** Task to carry out **
Retype, word for word, the line holding "The height and" and each line after it down to the end of the data; pictures are not copied.

Start of Raw data

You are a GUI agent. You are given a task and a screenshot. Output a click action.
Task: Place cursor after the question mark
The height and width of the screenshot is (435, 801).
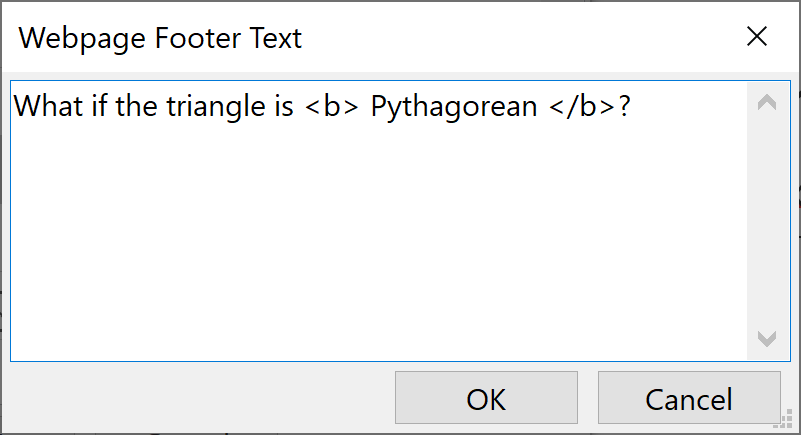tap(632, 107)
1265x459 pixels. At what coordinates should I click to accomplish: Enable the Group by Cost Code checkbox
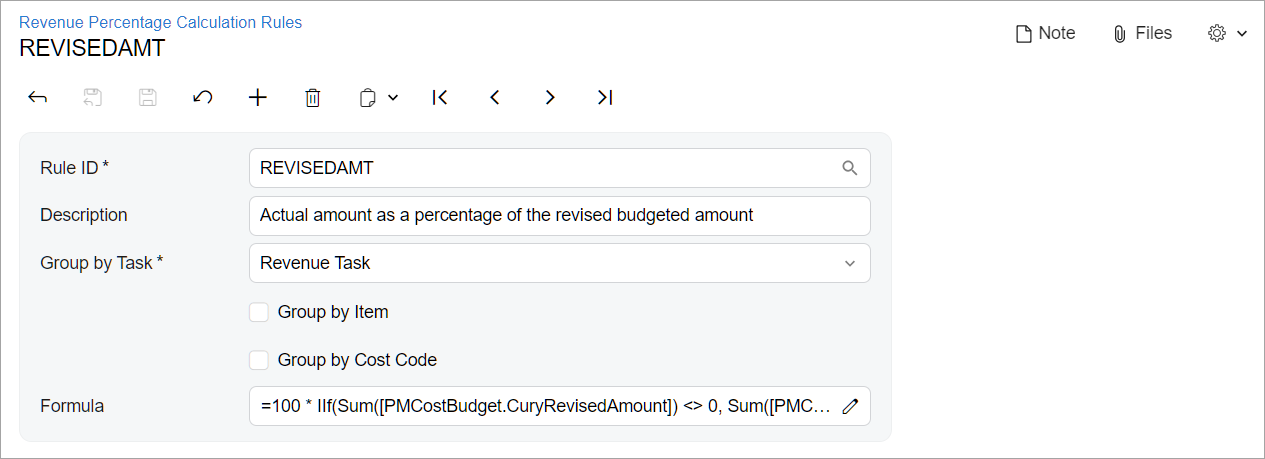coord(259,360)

End of Raw data

** Worked solution **
The height and width of the screenshot is (435, 801).
tap(632, 107)
1265x459 pixels. At what coordinates should I click to accomplish: Enable the Group by Cost Code checkbox
coord(259,360)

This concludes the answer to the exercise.